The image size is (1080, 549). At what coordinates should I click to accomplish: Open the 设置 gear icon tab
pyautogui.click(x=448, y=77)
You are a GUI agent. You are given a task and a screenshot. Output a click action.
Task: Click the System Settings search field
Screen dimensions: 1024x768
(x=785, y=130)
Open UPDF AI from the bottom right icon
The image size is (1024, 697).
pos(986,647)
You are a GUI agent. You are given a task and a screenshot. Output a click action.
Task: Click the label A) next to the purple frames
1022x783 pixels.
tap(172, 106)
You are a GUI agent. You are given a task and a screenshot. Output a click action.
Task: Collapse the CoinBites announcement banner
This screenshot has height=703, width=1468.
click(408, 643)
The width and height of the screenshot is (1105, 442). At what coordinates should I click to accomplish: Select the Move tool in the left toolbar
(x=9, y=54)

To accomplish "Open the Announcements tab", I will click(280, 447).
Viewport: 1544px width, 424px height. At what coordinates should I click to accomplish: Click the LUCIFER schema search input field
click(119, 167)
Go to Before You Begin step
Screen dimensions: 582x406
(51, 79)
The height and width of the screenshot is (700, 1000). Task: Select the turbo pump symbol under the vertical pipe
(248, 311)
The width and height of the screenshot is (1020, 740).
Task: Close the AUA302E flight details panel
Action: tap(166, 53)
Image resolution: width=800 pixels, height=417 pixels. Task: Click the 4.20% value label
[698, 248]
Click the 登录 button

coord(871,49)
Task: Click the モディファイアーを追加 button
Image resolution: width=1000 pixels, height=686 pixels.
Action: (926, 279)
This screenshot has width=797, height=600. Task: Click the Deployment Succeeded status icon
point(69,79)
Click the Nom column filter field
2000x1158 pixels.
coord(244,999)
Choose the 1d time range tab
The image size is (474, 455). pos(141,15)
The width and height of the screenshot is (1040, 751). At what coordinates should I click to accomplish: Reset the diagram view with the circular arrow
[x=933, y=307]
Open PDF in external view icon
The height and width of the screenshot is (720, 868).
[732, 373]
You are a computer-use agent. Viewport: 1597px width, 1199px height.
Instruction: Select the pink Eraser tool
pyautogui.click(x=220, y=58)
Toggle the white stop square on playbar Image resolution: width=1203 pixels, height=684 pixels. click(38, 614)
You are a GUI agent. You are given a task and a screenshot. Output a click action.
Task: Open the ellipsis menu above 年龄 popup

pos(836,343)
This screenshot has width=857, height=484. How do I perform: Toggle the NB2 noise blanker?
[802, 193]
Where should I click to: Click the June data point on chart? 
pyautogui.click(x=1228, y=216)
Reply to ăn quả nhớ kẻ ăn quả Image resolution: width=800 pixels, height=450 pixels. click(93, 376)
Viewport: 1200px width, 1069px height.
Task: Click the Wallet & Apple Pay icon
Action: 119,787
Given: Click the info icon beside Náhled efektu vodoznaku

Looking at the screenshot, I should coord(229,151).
----
_Action item:_
Print, without any change, the line containing "Choose the 1d time range tab" and each line after it to the end of the material.

_Response:_
Choose the 1d time range tab
The image size is (474, 455). pos(141,15)
The width and height of the screenshot is (1040, 751). At what coordinates should I click to accomplish: Reset the diagram view with the circular arrow
[x=933, y=307]
Open PDF in external view icon
The height and width of the screenshot is (720, 868).
[732, 373]
You are a computer-use agent. Viewport: 1597px width, 1199px height.
Instruction: Select the pink Eraser tool
pyautogui.click(x=220, y=58)
Toggle the white stop square on playbar Image resolution: width=1203 pixels, height=684 pixels. click(38, 614)
You are a GUI agent. You are given a task and a screenshot. Output a click action.
Task: Open the ellipsis menu above 年龄 popup

pos(836,343)
This screenshot has width=857, height=484. How do I perform: Toggle the NB2 noise blanker?
[802, 193]
Where should I click to: Click the June data point on chart? 
pyautogui.click(x=1228, y=216)
Reply to ăn quả nhớ kẻ ăn quả Image resolution: width=800 pixels, height=450 pixels. click(93, 376)
Viewport: 1200px width, 1069px height.
Task: Click the Wallet & Apple Pay icon
Action: 119,787
Given: Click the info icon beside Náhled efektu vodoznaku

Looking at the screenshot, I should coord(229,151).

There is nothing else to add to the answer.